== Document excerpt
The advantage of describing information in an ontology is that it enables to acquire domain knowledge by defining hierarchical structures of classes, adding individuals, setting object properties and datatype properties, and assigning restrictions.

==FAO ontology==
The geopolitical ontology provides names in seven languages (Arabic, Chinese, French, English, Spanish, Russian and Italian) and identifiers in various international coding systems (ISO2, ISO3, AGROVOC, FAOSTAT, FAOTERM, GAUL, UN, UNDP and DBPediaID codes) for territories and groups. Moreover, the FAO geopolitical ontology tracks historical changes from 1985 up until today; provides geolocation (geographical coordinates); implements relationships among countries and countries, or countries and groups, including properties such as has border with, is predecessor of, is successor of, is administered by, has members, and is in group; and disseminates country statistics including country area, land area, agricultural area, GDP or population.

The FAO geopolitical ontology provides a structured description of data sources. This includes: source name, source identifier, source creator and source's update date. Concepts are described using the Dublin Core vocabulary

In summary, the main objectives of the FAO geopolitical ontology are:

- To provide the most updated geopolitical information (names, codes, relationships, statistics)
- To track historical changes in geopolitical information
- To improve information management and facilitate standardized data sharing of geopolitical information
- To demonstrate the benefits of the geopolitical ontology to improve interoperability of corporate information systems

It is possible to download the FAO geopolitical ontology in OWL and RDF formats. Documentation is available in the FAO Country Profiles Geopolitical information web page.

==Features of the FAO ontology==
The geopolitical ontology contains :

- Area types:
  - Territories: self-governing, non-self-governing, disputed, other.
  - Groups: organizations, geographic, economic and special groups.
- Names (official, short and names for lists) in Arabic, Chinese, English, French, Spanish, Russian and Italian.
- International codes: UN code – M49, ISO 3166 Alpha-2 and Alpha-3, UNDP code, GAUL code, FAOSTAT, AGROVOC FAOTERM and DBPediaID.
- Coordinates: maximum latitude, minimum latitude, maximum longitude, minimum longitude.
- Basic country statistics: country area, land area, agricultural area, GDP, population.
- Currency names and codes.
- Adjectives of nationality.
- Relations:
  - Groups membership.
  - Neighbours (land border), administration of non-self-governing.
====
== Data excerpts
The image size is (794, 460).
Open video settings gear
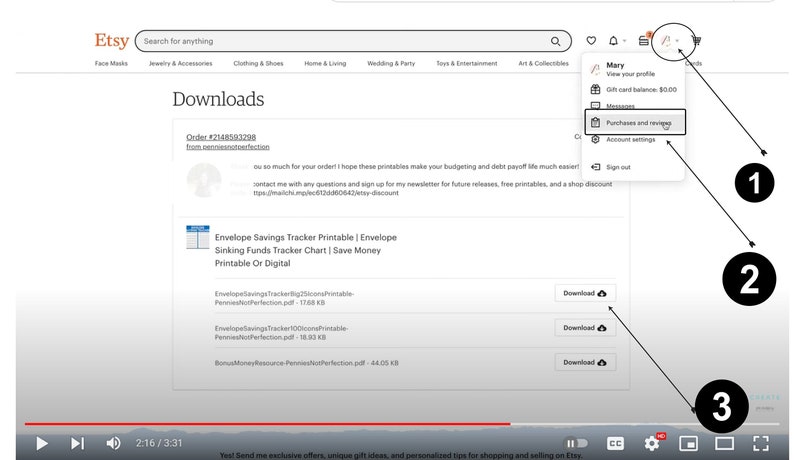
====
== Data excerpts
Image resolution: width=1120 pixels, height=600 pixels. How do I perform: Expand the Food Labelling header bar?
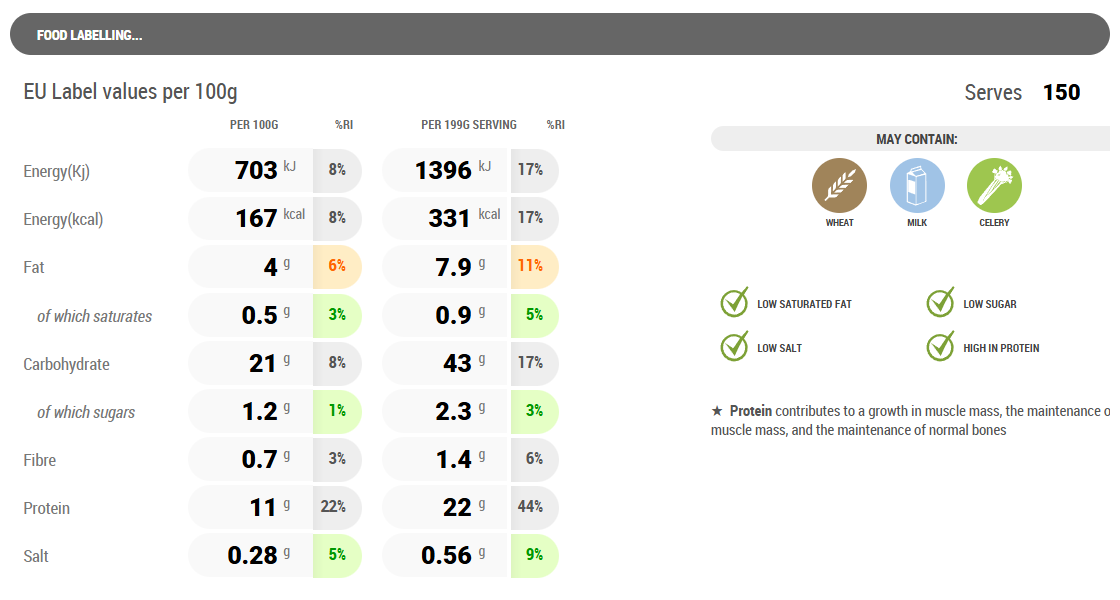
====
*Activity 1*: Can you copy, word for word, the stretch of the FAO geopolitical ontology text from "- Names (official, short" through "administration of non-self-governing."?
*Activity 2*: Could you write the next part of the FAO geopolitical ontology text, picking up after its final line?

*Answer box 1*:
- Names (official, short and names for lists) in Arabic, Chinese, English, French, Spanish, Russian and Italian.
- International codes: UN code – M49, ISO 3166 Alpha-2 and Alpha-3, UNDP code, GAUL code, FAOSTAT, AGROVOC FAOTERM and DBPediaID.
- Coordinates: maximum latitude, minimum latitude, maximum longitude, minimum longitude.
- Basic country statistics: country area, land area, agricultural area, GDP, population.
- Currency names and codes.
- Adjectives of nationality.
- Relations:
  - Groups membership.
  - Neighbours (land border), administration of non-self-governing.

*Answer box 2*:
  - Historic changes: predecessor, successor, valid since, valid until.

==Implementation into OWL==
The FAO geopolitical ontology is implemented in OWL. It consists of classes, properties, individuals and restrictions. Table 1 shows all classes, gives a brief description and lists some individuals that belong to each class. Note that the current version of the geopolitical ontology does not provide individuals of the class "disputed" territories. Table 2 and Table 3 illustrate datatype properties and object properties.

== Geopolitical ontology in Linked Open Data ==

The FAO Geopolitical ontology is embracing the W3C Linked Open Data (LOD) initiative and released its RDF version of the geopolitical ontology in March 2011.
The term 'Linked Open Data' refers to a set of best practices for publishing and connecting structured data on the Web. The key technologies that support Linked Data are URIs, HTTP and RDF.

The RDF version of the geopolitical ontology is compliant with all Linked data principles to be included in the Linked Open Data cloud, as explained in the following.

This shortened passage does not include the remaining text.